**ABOUT THIS TASK**. This exercise calls for a copy of every line in the listing below that carries the word "vertical".

▶

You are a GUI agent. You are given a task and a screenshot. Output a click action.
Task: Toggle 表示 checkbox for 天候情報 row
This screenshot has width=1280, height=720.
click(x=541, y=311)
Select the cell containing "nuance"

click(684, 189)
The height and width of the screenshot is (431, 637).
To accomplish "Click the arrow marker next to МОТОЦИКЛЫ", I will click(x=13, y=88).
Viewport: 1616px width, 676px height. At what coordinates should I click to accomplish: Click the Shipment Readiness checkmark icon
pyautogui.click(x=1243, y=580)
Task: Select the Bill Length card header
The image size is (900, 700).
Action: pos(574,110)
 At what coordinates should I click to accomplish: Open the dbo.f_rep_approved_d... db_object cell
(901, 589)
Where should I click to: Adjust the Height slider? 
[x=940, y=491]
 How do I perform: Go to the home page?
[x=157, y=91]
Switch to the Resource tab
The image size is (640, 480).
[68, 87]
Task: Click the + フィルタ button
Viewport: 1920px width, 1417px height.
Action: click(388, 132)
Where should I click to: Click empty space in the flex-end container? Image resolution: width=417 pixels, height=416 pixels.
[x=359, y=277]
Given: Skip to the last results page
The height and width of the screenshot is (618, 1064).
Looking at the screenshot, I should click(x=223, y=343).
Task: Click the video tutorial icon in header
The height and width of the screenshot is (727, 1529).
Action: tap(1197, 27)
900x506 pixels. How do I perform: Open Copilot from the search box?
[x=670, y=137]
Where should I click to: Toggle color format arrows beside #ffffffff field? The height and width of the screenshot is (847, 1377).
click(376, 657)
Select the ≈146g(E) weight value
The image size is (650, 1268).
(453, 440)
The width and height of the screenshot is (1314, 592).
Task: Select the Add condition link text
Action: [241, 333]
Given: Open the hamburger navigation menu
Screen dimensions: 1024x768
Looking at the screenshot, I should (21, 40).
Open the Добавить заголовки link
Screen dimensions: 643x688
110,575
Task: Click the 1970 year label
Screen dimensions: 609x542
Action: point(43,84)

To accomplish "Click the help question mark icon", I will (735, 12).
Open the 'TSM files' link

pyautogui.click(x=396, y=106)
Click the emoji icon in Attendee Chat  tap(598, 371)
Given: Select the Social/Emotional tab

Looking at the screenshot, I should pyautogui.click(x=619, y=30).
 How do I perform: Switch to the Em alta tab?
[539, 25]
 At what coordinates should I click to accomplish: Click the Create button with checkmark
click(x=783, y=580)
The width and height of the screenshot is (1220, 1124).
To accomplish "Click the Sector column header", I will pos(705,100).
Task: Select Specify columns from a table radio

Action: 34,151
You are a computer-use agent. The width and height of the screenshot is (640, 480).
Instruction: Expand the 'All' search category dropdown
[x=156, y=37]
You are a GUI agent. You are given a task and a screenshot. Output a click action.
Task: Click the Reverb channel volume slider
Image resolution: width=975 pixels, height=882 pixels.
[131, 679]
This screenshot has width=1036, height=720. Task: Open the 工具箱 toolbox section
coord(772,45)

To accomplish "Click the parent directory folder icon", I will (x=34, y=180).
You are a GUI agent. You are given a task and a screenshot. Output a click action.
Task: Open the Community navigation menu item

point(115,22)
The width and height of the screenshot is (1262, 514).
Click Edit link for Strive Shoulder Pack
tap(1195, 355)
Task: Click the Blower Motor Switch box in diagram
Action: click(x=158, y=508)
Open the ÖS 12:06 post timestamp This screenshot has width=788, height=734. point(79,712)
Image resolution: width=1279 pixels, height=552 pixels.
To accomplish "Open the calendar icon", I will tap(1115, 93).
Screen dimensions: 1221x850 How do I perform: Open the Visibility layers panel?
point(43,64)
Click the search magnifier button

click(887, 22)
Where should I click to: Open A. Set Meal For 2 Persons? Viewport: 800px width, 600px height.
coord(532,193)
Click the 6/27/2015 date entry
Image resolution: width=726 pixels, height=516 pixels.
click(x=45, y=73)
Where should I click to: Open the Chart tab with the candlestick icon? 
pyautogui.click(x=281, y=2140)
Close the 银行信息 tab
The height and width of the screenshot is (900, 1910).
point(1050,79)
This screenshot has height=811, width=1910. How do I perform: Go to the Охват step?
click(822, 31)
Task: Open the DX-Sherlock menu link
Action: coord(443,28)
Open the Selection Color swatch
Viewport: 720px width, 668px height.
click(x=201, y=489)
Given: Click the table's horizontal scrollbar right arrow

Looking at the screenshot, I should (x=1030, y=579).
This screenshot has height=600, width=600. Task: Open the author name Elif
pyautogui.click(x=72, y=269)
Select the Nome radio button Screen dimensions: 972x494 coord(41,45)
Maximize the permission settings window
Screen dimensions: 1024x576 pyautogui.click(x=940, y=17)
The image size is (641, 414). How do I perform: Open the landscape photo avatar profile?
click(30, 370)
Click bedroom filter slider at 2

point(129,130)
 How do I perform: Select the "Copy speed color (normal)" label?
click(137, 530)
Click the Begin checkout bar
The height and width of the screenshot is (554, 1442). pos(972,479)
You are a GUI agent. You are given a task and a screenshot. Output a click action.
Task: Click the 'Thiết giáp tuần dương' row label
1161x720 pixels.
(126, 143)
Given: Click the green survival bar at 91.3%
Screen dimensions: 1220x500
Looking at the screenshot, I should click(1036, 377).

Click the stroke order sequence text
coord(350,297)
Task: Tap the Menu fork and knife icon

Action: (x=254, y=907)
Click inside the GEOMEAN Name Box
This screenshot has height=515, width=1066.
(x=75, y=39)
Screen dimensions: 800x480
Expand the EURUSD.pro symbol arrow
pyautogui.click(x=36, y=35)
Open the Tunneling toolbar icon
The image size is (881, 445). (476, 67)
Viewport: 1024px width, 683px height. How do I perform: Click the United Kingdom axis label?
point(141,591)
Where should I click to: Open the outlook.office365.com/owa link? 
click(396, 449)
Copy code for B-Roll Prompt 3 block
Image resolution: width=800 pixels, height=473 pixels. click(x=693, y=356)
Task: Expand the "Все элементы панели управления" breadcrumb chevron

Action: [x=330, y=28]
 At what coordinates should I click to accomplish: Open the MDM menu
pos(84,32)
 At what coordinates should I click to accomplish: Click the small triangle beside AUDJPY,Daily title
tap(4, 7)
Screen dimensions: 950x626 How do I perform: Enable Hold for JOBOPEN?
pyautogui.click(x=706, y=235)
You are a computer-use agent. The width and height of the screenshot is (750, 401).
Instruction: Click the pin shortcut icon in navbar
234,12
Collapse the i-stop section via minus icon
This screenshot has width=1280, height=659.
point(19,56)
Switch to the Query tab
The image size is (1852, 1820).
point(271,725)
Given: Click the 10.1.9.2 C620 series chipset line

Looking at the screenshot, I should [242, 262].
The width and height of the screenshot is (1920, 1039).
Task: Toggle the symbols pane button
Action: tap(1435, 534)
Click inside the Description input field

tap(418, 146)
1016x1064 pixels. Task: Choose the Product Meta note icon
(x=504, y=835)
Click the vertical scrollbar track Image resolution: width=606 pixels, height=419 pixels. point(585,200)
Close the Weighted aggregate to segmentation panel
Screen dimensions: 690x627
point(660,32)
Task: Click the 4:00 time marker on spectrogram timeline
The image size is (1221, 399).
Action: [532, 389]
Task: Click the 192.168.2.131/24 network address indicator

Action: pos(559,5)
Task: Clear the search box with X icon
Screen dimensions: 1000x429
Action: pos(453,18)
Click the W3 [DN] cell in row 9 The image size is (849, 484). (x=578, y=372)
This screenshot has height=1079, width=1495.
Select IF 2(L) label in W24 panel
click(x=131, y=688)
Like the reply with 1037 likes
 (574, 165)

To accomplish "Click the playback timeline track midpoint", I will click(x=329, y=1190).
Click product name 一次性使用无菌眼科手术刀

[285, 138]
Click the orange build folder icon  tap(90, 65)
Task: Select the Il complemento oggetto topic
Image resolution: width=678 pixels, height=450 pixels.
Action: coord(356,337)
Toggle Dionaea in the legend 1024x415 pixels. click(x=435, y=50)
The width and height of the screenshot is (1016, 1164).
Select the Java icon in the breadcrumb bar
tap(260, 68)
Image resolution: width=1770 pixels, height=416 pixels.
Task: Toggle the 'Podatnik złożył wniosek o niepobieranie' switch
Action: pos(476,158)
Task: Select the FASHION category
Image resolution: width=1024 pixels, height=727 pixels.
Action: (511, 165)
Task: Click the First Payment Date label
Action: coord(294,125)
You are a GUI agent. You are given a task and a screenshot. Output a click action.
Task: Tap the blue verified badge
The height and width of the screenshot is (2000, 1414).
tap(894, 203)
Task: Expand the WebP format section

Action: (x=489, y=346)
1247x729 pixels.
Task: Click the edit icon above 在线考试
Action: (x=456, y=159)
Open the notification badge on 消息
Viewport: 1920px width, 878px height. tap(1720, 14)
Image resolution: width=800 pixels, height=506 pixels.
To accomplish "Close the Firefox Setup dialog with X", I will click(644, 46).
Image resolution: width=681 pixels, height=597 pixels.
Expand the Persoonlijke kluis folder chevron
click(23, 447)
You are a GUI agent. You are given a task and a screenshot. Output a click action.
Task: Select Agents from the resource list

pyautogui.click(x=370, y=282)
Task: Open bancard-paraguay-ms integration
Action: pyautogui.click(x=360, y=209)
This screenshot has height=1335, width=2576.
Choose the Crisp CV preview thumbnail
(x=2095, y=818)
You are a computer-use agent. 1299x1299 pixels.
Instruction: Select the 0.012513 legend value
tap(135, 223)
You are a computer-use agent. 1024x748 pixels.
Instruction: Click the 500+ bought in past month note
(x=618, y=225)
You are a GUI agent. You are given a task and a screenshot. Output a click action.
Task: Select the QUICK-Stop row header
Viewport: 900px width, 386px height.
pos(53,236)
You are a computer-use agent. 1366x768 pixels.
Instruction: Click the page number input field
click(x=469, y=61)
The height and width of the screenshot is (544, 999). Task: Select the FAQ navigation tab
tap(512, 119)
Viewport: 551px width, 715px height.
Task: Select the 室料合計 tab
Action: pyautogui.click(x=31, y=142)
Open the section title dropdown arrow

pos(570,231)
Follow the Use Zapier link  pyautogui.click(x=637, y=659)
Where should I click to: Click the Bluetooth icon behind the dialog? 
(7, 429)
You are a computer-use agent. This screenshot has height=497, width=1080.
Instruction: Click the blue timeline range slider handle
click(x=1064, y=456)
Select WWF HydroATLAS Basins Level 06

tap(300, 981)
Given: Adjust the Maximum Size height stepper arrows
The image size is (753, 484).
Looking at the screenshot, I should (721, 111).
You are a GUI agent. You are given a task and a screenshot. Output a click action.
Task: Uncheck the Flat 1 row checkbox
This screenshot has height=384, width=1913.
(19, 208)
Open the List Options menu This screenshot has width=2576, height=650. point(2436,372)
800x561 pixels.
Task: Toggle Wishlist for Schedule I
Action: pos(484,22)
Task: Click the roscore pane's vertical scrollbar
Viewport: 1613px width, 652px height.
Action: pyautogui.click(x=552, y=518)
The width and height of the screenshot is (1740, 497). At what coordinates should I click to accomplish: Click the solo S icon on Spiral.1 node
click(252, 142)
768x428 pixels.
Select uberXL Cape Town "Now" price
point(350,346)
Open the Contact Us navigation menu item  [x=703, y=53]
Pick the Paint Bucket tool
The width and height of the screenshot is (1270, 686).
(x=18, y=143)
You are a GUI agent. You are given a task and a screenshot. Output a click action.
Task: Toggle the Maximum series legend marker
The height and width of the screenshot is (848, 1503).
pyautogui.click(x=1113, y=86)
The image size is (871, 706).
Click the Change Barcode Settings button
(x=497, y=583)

◀

**ANSWER SECTION**.
Click the vertical scrollbar track Image resolution: width=606 pixels, height=419 pixels. point(585,200)
Task: Click the roscore pane's vertical scrollbar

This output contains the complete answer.